* _What the task requires_:
Rewrite the lines of the listing from the one containing "getDateFormat (70, 287)" through its final line, switching "hashCode" to "equals" and keeping everything else the same.
____________
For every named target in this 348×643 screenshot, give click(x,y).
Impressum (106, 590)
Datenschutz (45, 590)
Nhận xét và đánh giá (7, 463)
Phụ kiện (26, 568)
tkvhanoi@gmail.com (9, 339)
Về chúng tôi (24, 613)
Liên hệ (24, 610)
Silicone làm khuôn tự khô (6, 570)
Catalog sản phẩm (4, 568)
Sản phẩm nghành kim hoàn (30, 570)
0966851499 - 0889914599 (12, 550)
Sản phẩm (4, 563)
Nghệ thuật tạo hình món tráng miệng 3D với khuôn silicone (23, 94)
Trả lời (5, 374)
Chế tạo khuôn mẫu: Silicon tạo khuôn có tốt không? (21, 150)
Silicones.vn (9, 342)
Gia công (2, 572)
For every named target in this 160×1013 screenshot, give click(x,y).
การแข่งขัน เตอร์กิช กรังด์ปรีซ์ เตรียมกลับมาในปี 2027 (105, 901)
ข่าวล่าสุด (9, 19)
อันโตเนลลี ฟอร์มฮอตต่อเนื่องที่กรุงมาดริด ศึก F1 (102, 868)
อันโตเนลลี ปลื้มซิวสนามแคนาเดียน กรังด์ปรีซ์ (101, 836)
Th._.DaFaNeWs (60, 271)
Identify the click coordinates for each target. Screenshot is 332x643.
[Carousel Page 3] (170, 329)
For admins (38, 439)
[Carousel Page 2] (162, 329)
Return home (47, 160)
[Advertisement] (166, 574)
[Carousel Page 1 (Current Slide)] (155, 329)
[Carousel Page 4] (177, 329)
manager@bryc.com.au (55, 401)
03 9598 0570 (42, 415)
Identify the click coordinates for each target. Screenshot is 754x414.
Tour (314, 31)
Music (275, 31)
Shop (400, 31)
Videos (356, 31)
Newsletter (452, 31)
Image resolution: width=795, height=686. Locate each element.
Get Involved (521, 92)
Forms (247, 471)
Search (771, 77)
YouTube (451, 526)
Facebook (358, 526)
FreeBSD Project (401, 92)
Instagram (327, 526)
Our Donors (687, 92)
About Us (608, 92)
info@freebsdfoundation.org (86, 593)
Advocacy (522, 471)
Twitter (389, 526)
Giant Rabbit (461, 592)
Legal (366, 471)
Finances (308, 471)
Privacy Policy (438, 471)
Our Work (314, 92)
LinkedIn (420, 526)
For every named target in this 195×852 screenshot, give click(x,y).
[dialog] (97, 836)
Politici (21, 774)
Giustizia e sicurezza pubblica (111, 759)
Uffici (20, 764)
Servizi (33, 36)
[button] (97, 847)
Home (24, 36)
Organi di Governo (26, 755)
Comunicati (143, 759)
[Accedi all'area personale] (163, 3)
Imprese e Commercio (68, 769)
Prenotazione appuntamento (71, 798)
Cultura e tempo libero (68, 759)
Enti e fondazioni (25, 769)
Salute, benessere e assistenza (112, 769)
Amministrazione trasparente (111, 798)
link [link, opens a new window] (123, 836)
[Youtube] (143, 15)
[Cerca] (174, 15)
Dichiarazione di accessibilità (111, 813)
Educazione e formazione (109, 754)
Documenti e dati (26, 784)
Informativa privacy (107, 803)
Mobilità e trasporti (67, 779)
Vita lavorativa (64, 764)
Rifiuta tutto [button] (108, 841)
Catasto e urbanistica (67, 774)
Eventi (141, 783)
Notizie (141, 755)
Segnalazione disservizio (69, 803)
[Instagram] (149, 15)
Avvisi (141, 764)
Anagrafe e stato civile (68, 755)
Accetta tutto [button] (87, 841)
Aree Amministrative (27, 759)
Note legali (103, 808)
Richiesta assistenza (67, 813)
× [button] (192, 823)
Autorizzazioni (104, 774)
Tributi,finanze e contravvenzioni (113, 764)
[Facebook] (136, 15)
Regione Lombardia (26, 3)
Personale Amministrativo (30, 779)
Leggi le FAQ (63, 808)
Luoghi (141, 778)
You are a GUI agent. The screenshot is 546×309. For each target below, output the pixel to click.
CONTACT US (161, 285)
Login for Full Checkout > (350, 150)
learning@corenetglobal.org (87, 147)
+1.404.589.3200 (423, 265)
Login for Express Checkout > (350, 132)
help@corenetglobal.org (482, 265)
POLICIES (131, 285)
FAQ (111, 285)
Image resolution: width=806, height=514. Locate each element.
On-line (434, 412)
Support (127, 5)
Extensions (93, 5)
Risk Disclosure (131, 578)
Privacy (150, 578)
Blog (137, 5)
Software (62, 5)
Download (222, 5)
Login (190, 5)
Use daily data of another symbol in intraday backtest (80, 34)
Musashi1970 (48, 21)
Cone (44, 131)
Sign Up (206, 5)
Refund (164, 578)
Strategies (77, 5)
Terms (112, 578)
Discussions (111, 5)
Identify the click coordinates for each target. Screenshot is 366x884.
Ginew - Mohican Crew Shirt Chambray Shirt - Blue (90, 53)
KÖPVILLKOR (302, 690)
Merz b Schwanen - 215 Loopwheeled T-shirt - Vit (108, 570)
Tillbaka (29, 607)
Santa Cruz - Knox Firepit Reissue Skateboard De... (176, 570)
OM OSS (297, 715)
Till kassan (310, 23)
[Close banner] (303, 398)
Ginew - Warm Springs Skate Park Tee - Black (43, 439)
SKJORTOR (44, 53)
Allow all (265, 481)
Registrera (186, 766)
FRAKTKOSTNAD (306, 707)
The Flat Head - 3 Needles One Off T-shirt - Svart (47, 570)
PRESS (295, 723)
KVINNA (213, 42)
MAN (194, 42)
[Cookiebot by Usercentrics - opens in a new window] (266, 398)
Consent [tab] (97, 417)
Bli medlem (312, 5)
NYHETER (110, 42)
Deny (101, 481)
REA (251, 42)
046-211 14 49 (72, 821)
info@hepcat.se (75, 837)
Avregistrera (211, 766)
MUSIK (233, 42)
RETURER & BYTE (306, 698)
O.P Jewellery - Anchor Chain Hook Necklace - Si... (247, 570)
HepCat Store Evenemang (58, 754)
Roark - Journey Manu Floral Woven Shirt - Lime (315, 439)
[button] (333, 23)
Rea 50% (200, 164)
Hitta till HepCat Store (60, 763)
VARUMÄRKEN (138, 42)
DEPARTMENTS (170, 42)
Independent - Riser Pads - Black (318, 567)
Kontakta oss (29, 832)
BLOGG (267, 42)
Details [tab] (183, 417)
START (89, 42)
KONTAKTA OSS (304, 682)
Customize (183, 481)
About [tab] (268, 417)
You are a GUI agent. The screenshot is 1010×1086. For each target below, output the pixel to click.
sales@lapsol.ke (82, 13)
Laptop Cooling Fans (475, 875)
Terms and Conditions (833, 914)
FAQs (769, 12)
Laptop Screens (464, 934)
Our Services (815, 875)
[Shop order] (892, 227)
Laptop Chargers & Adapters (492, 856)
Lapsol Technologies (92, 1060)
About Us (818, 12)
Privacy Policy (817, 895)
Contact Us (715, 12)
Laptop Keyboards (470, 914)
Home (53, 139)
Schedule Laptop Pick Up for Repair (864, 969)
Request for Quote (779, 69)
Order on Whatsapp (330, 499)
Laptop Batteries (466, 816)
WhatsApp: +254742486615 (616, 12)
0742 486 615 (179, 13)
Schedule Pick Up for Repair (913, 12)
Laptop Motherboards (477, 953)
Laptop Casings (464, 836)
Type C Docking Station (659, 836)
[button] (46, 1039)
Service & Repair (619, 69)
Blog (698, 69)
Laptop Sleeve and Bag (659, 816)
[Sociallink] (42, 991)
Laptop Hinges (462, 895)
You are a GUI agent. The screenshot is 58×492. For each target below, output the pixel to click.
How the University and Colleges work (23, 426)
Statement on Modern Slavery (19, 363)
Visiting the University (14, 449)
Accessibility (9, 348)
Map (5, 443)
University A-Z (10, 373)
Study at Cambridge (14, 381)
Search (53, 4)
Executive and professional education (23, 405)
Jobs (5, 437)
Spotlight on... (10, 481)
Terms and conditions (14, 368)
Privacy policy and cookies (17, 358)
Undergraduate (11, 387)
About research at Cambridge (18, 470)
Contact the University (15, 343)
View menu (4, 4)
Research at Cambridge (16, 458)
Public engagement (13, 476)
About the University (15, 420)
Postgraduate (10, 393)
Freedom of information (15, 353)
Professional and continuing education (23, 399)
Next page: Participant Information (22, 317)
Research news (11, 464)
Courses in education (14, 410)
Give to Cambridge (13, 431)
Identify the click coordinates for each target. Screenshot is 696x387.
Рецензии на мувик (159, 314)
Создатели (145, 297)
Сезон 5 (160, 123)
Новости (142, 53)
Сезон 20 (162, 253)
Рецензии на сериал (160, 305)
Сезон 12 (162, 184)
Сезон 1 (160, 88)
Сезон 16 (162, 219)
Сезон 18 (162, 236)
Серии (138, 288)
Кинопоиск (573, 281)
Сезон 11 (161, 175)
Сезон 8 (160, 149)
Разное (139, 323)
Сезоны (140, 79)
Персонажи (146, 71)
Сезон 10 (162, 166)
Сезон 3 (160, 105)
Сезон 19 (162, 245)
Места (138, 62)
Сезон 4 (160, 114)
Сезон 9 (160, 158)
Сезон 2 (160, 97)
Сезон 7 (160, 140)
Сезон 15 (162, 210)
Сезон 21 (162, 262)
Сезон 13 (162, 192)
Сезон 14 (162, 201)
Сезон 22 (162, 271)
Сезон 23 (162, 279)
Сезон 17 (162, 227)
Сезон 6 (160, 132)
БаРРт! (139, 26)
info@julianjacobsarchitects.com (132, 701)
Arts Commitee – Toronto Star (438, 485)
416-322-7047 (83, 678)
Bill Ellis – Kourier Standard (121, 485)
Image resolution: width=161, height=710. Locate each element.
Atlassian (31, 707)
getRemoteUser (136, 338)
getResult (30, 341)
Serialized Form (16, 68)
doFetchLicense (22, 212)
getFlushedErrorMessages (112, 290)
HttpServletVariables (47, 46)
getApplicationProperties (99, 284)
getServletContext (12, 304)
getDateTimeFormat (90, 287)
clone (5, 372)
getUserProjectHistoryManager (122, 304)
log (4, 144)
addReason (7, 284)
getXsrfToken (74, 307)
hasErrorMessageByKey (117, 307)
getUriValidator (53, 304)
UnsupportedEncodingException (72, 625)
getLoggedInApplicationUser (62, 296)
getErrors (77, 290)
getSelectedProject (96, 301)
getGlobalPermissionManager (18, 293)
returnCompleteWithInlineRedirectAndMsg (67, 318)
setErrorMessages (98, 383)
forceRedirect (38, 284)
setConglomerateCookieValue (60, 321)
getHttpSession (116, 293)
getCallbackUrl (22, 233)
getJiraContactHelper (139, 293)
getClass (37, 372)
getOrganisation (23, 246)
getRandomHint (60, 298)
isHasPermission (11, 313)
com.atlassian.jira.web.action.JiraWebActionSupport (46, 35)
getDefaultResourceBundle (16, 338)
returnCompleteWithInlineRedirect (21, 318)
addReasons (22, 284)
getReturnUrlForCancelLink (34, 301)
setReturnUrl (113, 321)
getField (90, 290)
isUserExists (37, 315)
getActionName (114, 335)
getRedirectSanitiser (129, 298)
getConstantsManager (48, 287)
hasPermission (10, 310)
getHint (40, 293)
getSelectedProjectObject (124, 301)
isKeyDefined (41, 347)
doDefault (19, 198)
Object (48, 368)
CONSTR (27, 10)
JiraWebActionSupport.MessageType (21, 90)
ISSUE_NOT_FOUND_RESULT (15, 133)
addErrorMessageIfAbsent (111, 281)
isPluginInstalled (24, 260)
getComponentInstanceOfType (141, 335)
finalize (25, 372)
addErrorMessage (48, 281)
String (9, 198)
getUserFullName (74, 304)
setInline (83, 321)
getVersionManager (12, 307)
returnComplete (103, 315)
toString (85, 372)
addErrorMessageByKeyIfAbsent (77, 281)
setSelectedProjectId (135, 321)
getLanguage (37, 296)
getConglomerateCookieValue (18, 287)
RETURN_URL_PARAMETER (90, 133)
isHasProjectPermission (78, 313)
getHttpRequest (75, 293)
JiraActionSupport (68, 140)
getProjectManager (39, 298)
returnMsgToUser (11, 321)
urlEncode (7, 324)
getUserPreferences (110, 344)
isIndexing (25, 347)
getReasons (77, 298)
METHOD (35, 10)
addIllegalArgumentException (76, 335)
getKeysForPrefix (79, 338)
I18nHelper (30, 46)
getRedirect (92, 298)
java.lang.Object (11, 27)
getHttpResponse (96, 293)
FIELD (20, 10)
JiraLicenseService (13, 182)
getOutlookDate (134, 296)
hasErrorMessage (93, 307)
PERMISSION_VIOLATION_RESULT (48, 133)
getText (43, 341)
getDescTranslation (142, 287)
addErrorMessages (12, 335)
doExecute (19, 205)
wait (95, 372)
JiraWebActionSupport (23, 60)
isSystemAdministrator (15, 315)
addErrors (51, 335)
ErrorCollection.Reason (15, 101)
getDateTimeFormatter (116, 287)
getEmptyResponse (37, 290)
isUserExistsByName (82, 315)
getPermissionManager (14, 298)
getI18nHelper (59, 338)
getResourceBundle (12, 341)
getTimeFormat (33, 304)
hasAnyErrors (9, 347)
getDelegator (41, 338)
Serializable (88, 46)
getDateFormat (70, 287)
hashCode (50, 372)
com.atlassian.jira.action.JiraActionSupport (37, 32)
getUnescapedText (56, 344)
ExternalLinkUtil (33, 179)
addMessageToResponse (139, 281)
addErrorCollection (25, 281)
____________
* _Output of the task_:
getDateFormat (70, 287)
equals (50, 372)
com.atlassian.jira.action.JiraActionSupport (37, 32)
getUnescapedText (56, 344)
ExternalLinkUtil (33, 179)
addMessageToResponse (139, 281)
addErrorCollection (25, 281)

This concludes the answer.